Thoughts on a plane…
2 June 2017 | 0
It is being reported today that the British Airways IT outage that grounded flights and discommoded some 75,000 passengers was caused by a contractor switching off a UPS.
The Times UK reports that the UPS was inadvertently switched off by the contractor and that caused an immediate power loss to the system. Furthermore, when the unit was switched back on, it caused physical damage which meant that the IT systems did not restart as they should, compounding the problem.
“Systems should be engineered so that even sabotage, as well as sheer stupidity or Inspector Clouseau-like awkwardness, cannot easily take them out”
Though the reports are unconfirmed, they would appear to deflect blamer away from the outsourcing deal and inexperienced foreign support staff who had come under criticism in the wake of the debacle.
However, what it does highlight is the danger of the ID10T threat, or basic human error.

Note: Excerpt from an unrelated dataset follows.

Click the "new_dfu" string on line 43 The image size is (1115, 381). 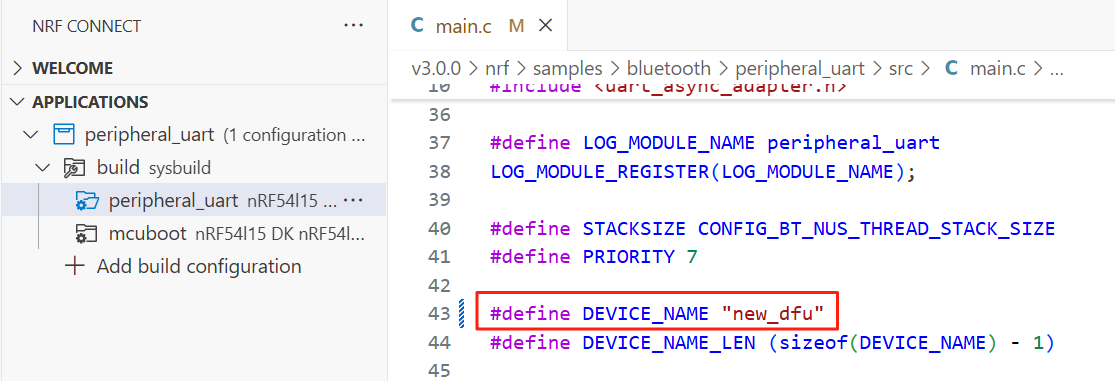coord(773,313)
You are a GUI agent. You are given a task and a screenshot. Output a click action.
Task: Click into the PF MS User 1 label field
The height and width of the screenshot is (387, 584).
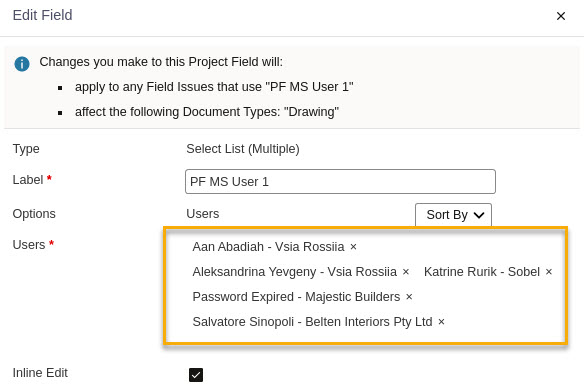(340, 182)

There was an old joke about automation that had a guard dog in the cockpit of a plane with a pilot. A journalist interviewing the pilot about the wonder of a fully automated airliner asks the pilot how it works.

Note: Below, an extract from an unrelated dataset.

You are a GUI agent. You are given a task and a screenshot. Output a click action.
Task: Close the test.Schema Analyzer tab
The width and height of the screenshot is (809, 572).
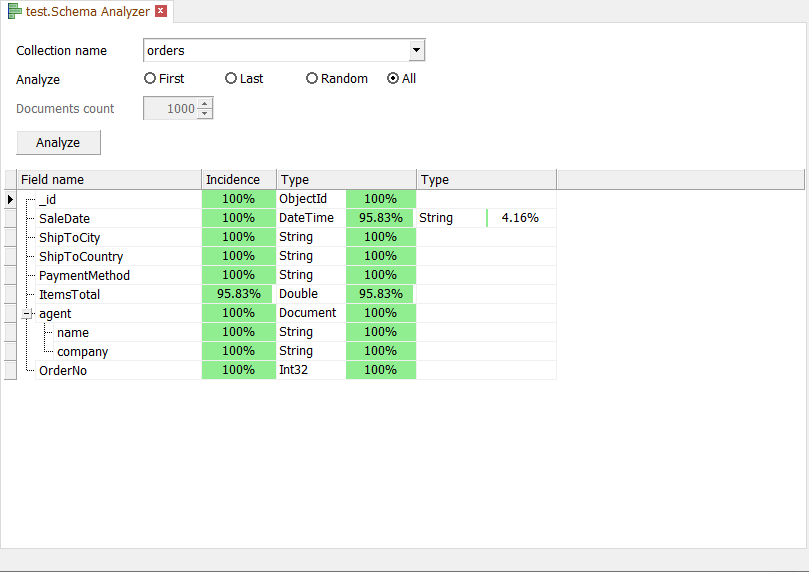click(x=161, y=12)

The pilot says the plane is pre-programmed and flies itself with no need for human intervention. So, of course, the journalist asks why the dog is there. The pilot cheerfully responds that the dog is there to bite the pilot if he tries to touch anything. And then he asks the next inevitable question of why the pilot is there. And the pilot responds, to feed the dog.
The episode highlights a few issues in relation to BA outage.
Firstly, sometimes even highly trained staff can have a brain fart and do something stupid. Hitting the wrong button, the one on the left instead of the one on the right, elbowing a switch or tripping over a cable—we’ve all done it.
The point is that systems should be engineered so that even sabotage, as well as sheer stupidity or Inspector Clouseau-like awkwardness, cannot easily take them out. Protected routines, automated overrides, assurance delays and the like, have been around for some time. I once had an under the desk UPS that had a three-step shut down that asked for at least two confirmations before complying with a shut down. It also had bracketed power connectors to prevent inadvertent disconnection of power.
As well as that, in these days of cloud-enabled everything, one would have thought that any such critical system would be running in a mirrored or active-active configuration to allow immediate, graceful failover, even if it is only to another internal site or set of resources.
Despite seemingly getting BA off the hook for its cost cutting and IT outsourcing in recent years, this new development does not, by any means, exonerate BA’s IT.
The fact that a UPS could be accessed inadvertently and shut down by someone—contractor or no—is still highly questionable.
Added to all of this is that when the UPS was brought back online, and we have no information about when this was done, apart from the Times article that says “in an unplanned and uncontrolled fashion,” the fact that it caused damage, again shows a lack of planning and forethought.
Usually, a UPS sits between a back-up generator and a power distribution system. It can act as a final source of power in the event of a total power loss, allowing systems to shutdown gracefully, or failover safely. In this case, it seems that the loss of the UPS, without either a redundant system to take the load, or another connection to take over, undid the situation—the classic single point of failure.
One would image that this has led to quite a bit of soul-searching BA and the wider IAG group. With Aer Lingus having escaped the ravages of the WannaCry outbreak, one would imagine it is keen not to have a similar bib-dirtying event to its group partner.